Having not understood what occurred in his beloved native city, Allen takes himself off to London, even less prepared. He proceeds to indulge in a fantasized view of a British high society (in Match Point and the new film) that is cultured, humane and attracted to ‘regular’ people, like Sondra and Sid.

In Scoop, whether Peter Lyman is a homicidal maniac or not thoroughly recedes into the background. What stands out is how beautifully he lives: a family estate exquisitely adorned; a townhouse with incredible art and a collection of priceless musical instruments; an idyllic country home on a private lake. These are lovingly and sensuously presented to the viewer. Murderer or no, Peter is a demi-god! The film’s score reinforces this prejudice with a melodious blend of Swan Lake, The Nutcracker Suite and Peer Gynt.

One senses, above all, as Allen-Waterman delivers his thoroughly time-battered jokes, that the filmmaker has run out of steam in any attempt to make sense of the world. Towards the film’s beginning he proclaims that “if more people had a sense or humor, we would not be in the state we’re in!” It hardly gets more banal or trite.
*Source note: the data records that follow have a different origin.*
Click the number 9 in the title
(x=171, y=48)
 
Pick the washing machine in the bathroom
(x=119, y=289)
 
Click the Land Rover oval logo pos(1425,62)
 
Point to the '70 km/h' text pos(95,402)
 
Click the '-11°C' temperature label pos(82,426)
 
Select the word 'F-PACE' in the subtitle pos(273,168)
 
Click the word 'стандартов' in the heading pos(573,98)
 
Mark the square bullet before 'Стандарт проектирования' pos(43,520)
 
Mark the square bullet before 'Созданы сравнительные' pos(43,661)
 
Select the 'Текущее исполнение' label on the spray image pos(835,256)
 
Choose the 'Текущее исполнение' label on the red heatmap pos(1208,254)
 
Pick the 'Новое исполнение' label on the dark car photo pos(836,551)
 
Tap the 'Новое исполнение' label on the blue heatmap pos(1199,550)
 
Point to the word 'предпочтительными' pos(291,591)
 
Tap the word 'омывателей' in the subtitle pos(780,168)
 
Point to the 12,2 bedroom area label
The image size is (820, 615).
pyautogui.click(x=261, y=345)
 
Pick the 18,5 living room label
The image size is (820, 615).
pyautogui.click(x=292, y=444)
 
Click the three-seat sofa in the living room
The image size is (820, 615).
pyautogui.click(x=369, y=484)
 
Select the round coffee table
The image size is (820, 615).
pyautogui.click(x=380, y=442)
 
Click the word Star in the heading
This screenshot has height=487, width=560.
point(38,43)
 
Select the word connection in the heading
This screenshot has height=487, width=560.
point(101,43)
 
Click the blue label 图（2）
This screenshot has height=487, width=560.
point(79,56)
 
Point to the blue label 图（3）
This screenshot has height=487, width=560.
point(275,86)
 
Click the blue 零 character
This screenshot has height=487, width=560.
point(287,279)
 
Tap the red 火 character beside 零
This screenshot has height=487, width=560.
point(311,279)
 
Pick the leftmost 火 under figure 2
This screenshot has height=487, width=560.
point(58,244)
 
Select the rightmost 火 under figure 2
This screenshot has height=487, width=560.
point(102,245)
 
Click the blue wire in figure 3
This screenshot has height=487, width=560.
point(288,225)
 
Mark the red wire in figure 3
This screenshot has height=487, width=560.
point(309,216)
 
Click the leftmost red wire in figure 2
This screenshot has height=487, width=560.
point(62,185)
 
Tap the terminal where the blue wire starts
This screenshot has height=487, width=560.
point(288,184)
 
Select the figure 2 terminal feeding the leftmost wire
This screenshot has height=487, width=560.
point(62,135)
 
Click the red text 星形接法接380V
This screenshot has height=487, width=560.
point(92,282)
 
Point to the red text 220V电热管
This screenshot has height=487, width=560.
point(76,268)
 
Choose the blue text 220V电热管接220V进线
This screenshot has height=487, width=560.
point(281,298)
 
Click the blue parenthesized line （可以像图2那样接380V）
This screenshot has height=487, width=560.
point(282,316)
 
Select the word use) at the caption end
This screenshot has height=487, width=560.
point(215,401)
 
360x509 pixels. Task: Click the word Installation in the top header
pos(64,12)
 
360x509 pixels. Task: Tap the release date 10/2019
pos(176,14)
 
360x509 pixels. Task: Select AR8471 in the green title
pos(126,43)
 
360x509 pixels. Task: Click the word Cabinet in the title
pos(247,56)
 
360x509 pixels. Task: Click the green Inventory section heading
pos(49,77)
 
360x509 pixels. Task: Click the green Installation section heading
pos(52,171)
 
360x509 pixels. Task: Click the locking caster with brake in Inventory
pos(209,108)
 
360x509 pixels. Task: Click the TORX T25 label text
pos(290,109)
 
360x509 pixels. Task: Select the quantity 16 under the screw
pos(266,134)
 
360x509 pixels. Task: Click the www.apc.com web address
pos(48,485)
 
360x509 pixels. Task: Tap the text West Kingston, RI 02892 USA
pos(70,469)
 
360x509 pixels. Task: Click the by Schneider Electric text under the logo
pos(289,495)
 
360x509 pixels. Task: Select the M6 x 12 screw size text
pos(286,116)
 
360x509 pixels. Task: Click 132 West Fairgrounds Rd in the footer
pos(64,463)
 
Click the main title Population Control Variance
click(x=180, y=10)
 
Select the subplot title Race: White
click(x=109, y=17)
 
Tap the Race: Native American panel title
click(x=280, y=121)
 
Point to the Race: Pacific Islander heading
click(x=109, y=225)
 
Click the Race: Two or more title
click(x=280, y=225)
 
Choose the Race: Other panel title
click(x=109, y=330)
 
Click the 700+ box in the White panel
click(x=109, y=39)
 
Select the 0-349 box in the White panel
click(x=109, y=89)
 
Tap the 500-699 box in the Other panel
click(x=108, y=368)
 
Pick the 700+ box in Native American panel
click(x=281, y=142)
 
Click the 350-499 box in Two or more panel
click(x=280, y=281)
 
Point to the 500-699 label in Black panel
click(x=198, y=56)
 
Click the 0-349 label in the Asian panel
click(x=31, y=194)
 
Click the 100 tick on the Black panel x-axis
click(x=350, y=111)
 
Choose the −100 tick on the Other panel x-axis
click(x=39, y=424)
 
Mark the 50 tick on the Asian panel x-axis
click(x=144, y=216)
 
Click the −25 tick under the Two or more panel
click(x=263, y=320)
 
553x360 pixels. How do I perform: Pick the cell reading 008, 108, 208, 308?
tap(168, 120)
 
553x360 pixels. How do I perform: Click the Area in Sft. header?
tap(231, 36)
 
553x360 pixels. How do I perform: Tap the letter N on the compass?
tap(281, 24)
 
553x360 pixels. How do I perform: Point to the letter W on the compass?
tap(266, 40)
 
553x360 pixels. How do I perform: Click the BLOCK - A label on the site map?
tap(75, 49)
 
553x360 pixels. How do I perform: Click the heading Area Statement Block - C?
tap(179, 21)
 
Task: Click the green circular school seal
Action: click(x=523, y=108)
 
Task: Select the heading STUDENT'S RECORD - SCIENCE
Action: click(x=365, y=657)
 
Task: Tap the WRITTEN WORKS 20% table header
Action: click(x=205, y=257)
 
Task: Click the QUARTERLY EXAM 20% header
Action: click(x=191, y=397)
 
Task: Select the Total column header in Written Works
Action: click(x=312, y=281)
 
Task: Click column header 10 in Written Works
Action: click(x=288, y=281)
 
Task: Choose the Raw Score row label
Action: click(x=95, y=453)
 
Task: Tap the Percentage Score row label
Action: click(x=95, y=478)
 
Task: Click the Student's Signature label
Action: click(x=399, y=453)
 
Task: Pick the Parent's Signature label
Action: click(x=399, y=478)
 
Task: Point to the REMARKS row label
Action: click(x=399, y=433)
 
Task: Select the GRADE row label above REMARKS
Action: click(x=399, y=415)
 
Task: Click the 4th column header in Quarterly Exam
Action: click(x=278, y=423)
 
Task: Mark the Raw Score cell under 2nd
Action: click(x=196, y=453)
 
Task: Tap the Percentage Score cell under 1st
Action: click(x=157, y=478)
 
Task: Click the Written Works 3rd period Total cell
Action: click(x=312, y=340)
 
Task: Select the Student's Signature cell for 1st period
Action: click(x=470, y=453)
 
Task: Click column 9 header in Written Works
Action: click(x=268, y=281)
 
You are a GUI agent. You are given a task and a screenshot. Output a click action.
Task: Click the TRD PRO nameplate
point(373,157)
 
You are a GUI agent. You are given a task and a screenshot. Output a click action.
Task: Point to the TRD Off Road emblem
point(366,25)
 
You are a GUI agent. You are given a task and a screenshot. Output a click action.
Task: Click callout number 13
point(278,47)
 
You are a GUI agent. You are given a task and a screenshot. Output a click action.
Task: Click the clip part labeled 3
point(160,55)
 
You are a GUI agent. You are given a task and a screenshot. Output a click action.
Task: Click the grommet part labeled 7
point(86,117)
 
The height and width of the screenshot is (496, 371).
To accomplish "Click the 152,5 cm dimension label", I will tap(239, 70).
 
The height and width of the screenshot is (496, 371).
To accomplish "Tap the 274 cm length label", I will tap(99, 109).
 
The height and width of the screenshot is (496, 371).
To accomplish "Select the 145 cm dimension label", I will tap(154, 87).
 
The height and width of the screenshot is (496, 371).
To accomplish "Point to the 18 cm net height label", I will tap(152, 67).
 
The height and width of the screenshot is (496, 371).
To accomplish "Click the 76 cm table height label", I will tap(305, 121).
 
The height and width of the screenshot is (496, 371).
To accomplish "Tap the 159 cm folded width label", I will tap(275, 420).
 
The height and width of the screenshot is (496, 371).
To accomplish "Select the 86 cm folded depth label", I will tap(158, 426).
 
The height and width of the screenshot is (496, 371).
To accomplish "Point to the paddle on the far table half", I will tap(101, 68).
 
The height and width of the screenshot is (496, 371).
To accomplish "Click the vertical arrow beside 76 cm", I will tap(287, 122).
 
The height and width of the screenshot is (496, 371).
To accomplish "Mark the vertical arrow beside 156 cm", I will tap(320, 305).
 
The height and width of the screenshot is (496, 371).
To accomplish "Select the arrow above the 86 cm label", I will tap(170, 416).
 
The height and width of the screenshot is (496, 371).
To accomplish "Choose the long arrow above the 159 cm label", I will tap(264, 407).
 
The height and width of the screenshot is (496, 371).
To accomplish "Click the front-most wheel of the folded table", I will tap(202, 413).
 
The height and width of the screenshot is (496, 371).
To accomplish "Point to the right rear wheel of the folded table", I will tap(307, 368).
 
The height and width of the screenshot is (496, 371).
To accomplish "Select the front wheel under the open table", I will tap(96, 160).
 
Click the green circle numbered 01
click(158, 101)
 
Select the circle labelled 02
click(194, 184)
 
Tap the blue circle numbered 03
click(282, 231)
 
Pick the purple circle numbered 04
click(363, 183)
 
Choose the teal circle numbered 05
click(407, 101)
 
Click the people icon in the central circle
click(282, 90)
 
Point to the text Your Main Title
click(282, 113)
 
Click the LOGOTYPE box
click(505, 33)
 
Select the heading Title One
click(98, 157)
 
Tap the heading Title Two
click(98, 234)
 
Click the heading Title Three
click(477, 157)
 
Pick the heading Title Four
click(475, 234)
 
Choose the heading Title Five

Or maybe it does. In a 2005 interview with Der Spiegel, Allen, asked why there was not a hint about what happened September 11, 2001, in his recent films, replied: “[I]t’s because I don’t find political subjects or topical world events profound enough to get interested in them myself as an artist. As a filmmaker, I’m not interested in 9/11. Because, if you look at the big picture, the long view of things, it’s too small, history overwhelms it.

“The history of the world is like: he kills me, I kill him. Only with different cosmetics and different castings: so in 2001 some fanatics killed some Americans, and now some Americans are killing some Iraqis. And in my childhood, some Nazis killed Jews. And now, some Jewish people and some Palestinians are killing each other. Political questions, if you go back thousands of years, are ephemeral, not important. History is the same thing over and over again.”

What can one say? No one obliges the artist to understand with scientific precision the great laws of history. However, such a trivial, evasive and lazy view as Allen advances pretty well excludes him from having much of anything important to say to anyone.

About the Russian writer Andrey Biely (St. Petersburg), who complained that world-historic events such as the October Revolution of 1917 interfered with his art, Trotsky commented scornfully: “Andrey Biely accuses our Soviet epoch of being ‘terrible for writers who feel the call to large monumental canvases.’ He, the monumentalist is dragged, don’t you see, ‘to the arena of everydaydom,’ to the painting of ‘bon-bon boxes’! Can one, may I ask, turn reality and logic more roughly on their heads? ...”

It is not for the critic to write off a filmmaker. With comments like those above and films like Scoop, Allen, who was never a Biely to begin with, is writing himself off. It’s unfortunate, but the least one can do is to point out the elementary truth.